[Dataset entries]
********************
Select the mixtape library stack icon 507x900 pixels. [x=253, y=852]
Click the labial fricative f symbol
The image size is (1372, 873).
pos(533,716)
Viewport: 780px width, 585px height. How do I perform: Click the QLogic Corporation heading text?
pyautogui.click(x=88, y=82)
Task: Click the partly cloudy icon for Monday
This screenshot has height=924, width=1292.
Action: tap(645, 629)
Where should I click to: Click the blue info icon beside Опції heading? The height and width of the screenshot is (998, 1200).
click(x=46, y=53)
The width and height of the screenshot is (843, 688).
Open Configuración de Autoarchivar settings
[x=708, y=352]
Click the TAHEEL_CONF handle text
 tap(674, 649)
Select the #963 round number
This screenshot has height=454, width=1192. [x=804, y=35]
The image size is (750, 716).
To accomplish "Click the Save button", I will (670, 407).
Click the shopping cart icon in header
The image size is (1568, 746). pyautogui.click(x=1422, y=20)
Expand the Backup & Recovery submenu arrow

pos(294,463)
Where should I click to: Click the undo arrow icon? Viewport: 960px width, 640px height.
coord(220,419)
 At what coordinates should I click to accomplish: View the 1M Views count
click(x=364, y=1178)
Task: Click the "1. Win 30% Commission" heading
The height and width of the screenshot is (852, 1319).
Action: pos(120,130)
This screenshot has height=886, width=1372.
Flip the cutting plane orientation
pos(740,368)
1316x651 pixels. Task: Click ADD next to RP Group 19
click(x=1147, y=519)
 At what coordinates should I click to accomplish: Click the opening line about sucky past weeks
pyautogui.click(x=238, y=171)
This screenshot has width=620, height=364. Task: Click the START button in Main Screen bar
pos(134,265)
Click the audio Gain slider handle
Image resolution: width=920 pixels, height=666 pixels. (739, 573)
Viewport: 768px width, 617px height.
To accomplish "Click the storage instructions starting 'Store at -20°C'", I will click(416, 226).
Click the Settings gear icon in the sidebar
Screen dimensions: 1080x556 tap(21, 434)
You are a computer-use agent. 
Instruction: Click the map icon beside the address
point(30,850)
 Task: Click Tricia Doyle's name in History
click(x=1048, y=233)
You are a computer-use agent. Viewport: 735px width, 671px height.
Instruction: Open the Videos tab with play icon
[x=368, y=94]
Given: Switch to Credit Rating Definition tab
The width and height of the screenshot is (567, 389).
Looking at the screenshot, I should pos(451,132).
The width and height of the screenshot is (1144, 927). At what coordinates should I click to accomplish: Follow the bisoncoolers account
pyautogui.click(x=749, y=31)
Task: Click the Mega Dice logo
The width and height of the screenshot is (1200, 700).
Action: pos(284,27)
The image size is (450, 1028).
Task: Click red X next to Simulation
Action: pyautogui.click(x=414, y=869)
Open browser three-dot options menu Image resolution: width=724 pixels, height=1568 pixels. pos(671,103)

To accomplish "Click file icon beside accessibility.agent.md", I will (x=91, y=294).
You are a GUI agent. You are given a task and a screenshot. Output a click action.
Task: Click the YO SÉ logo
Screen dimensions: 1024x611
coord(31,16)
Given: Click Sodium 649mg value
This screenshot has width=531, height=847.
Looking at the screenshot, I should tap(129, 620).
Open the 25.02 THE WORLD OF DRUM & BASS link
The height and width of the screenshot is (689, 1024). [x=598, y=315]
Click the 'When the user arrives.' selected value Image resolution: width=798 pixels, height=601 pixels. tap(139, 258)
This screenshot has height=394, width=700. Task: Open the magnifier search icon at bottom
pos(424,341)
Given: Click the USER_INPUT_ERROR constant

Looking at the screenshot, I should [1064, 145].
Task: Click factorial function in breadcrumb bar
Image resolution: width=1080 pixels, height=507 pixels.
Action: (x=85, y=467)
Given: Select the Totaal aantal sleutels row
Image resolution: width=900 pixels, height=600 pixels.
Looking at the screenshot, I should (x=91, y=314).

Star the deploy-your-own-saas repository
********************
Work to be completed:
State how many lines in the records above contain the word "logo". Write the number alone.

Solved exercise:
2